抵抗値は単純にテスタで測るが、トランジスタの測定は geofex.com という海外サイトのコンテンツ The Technology of the Fuzz Face に在る「Picking transistors for FF Clones」セクションを、エキサイト翻訳の助けを借りながら参考にした。電気回路音痴な私はこの「Picking transistors for FF Clones」に書かれている事が正しいのかどうかも判らないのだが、少なくとも意味が無くはないのだろうとオカルト的マジナイ的に判断。測定回路は、基板に8pin IC 用のソケットを二つ並べそれぞれ外側の4pin を縦に繋ぎ、内側のpinは隣のソケットの向き合うpinと横に繋ぐ。電池スナップや抵抗、スイッチ、トランジスタは全てハンダ付けせずソケットに挿すようにする。これでPNP と NPN での電源の向きの違いや、トランジスタの足の配置の違いでの抵抗等の付け替えに対応。コレクタ抵抗に流れる電流値の測定なのだが、10個購入したトランジスタを全て複数回測定し1μA違いの二つをペアにした。

オリジナルのマシンでは6個のトランジスタの内Q1からQ5まで 2SC828 が使われているようだが、前回も今回も私が部品を購入した店には在庫が無かったので代わりに 2SC1815 を使っている。Q6は 2SC458 を使用。その他電解以外ののコンデンサは積層セラミック、抵抗は1/4W5%カーボン、ダイオードは1N60、フットスイッチにフジソク8Y-2011、ケースはタカチTD9-12-4N。入力のステレオジャックと出力モノラルジャック、トーン切り替えスイッチ、ボリュームポット2個とツマミは以前の物を流用。文字はマスキングテープにゼブラハイマッキーで。最近インスタントレタリングって見かけないなぁ電気部品屋にならあるかなぁ、と思いつつ部品集めに熱中して探すのを忘れていた。

感想

後はとにかくハンダ付けまくり、ケースに穴空けまくり、組み込みまくり、出来上がりまくり。
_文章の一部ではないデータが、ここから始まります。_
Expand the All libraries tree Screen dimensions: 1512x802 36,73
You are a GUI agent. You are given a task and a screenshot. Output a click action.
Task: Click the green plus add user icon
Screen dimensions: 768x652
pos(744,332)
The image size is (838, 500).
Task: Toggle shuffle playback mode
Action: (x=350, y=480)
これが本来の音なのかと感心しまくり。

1993年当時に製作した際はこれがアッパーオクターブを出すファズだとは知らず又プリントパターンの間違いも知らず、ああファズなんだなぁ、と済ませていた。12フレット以上のプレーン弦でサスティンの消え際にフィードバックでもしたかの様に1オクターブ上の音が聞こえてくる事が在ったのだが、偶々なのだろうと思っていた。
今回改めて製作した物は、プレーン弦の方が出易い或は12フレット以上の方が効果がはっきりすると言った傾向は在るが、指板のほぼ全域に亘って1オクターブ上の音も聞こえてくる。全くの別物になった。ハムバッキングではローポジションで効果が薄いようだが、シングルコイルのフロントピックアップでトーンを絞りきると効果がよりはっきりして気持ち良い。以前作った物に修正を加えた場合にはこの効果は全く現れなかったのだが、今回の部品の選定、特にトランジスタが効いたのではないだろうかと妄想している。妄想する前に実験用基板でも作って検証しろよ、と言う気もするが。

妄想

Honey Fuzz の本名は Honey Baby Crying と言い、同じく日本の ACE TONE 製 FUZZ MASTER FM-2 とほぼ同じ回路だそうな。ギターマガジン1995年2月号の特集「ALL THAT FUZZ!」内の角屋直彦氏の文章に拠ると、Baby Crying は米国や英国へOEM製品として輸出され、米国ではユニコード、ギルド、セントルイス・ミュージックと言った会社へ、特にユニコードの Univox SUPER-FUZZ が有名、英国ではローズ・モーリスが SHAFTESBURY DUOFUZZ と言う名前で販売していたとの事。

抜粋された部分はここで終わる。